The earliest plaques, erected in 1867 by the (Royal) Society of Arts, were made of encaustic ware (by Minton, Hollins and Company) and were coloured blue. Their format - a roundel with the name of the Society of Arts worked into a pattern around the edge - was used consistently by the Society over its 35 years of management.
The earliest surviving example of this type of plaque is that to Napoleon III in King Street, St James’s, erected in 1867. The colour in which the Society’s designs were executed, however, was more often brown: the manufacturers found it difficult and expensive to produce blue-coloured plaques.
The plaque to the statesman Sir Harry Vane in Rosslyn Hill, Hampstead, was installed in 1898 and is of this type. Other brown plaques of this design include those to Michael Faraday and Joanna Baillie.
After taking over the scheme in 1901, the London County Council (LCC) chose to use the Society of Arts design as a model, substituting its own name for that of the Society. Plaques remained mostly circular and continued to be made by Minton, but they featured a laurel wreath surround, with ribbon embellishments, a design used consistently from the time of the first LCC plaque, in 1903, until 1938.
That said, the LCC regularly experimented during the first two decades of the 20th century; plaques were made of bronze, stone and lead, some were square or rectangular, and they varied in colour between brown, sage, terracotta and blue.
In 1921, the LCC’s Architect produced a detailed report on the design and material of the Council's plaques, with the aim of improving plaque appearance, longevity, suitability for London building types, and cost-effectiveness.
At this stage, blue was chosen as the principal colour - it was deemed to stand out best against London's buildings - and glazed Doulton Ware was selected as the preferred material, as it was easy to clean and relatively cheap.
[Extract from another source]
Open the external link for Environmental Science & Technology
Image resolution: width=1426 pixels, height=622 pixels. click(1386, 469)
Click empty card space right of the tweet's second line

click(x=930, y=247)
The most memorable of the Doulton plaques is a series of seven (of which only five survive), produced in 1925-6, which are of a della Robbia style and feature a colourful raised wreath border.
A New Design
In 1938, the modern design of the blue plaque was born, created by an unnamed student of the Central School of Arts and Crafts. This omitted the former wreath and ribbon motif, and simplified the overall layout, allowing a bolder spacing and arrangement of the lettering.
The first plaque made to this design, brown in colour, commemorated the composer Wolfgang Amadeus Mozart in Ebury Street, Belgravia. The white border was added shortly afterwards and the adoption of the colour blue, used almost invariably from the 1940s onwards, completed the now-familiar design.
Plaques were made by Doulton from 1921 until 1955, when the firm’s London factory closed and manufacture was moved to Poole, Dorset. Since 1981, manufacture has been undertaken by independent craftspeople.
Once the inscription of a plaque has been agreed, a design is created, placed and set by our designer using English Heritage’s own unique font. In order to be legible, this design takes up to 19 words of inscription (including dates). On occasions, both design and material have been altered, though this rarely proves necessary.
Manufacture of each plaque is undertaken by the mixing and pouring of a thick clay slip into a casting mould. When sufficiently dry, the cast is removed and the outline of the inscription and border is piped onto the face of the plaque. The plaque is fired, and glaze is applied: white for the letters and border, and blue for the background. The plaque is then fired for a second time. The process produces gently raised characters and border, a notable feature of English Heritage plaques. After firing, plaques usually have a thickness of two inches (50mm) and a final diameter of 19½ inches (495mm), although plaques of a smaller diameter are sometimes used to meet special circumstances.
English Heritage plaques have been found to be extremely durable and have an almost indefinite life expectancy. Similar plaques erected by the Society of Arts have lasted, perfectly legible, for well over 100 years. Due to their slightly domed design, they are self-cleansing and require virtually no maintenance.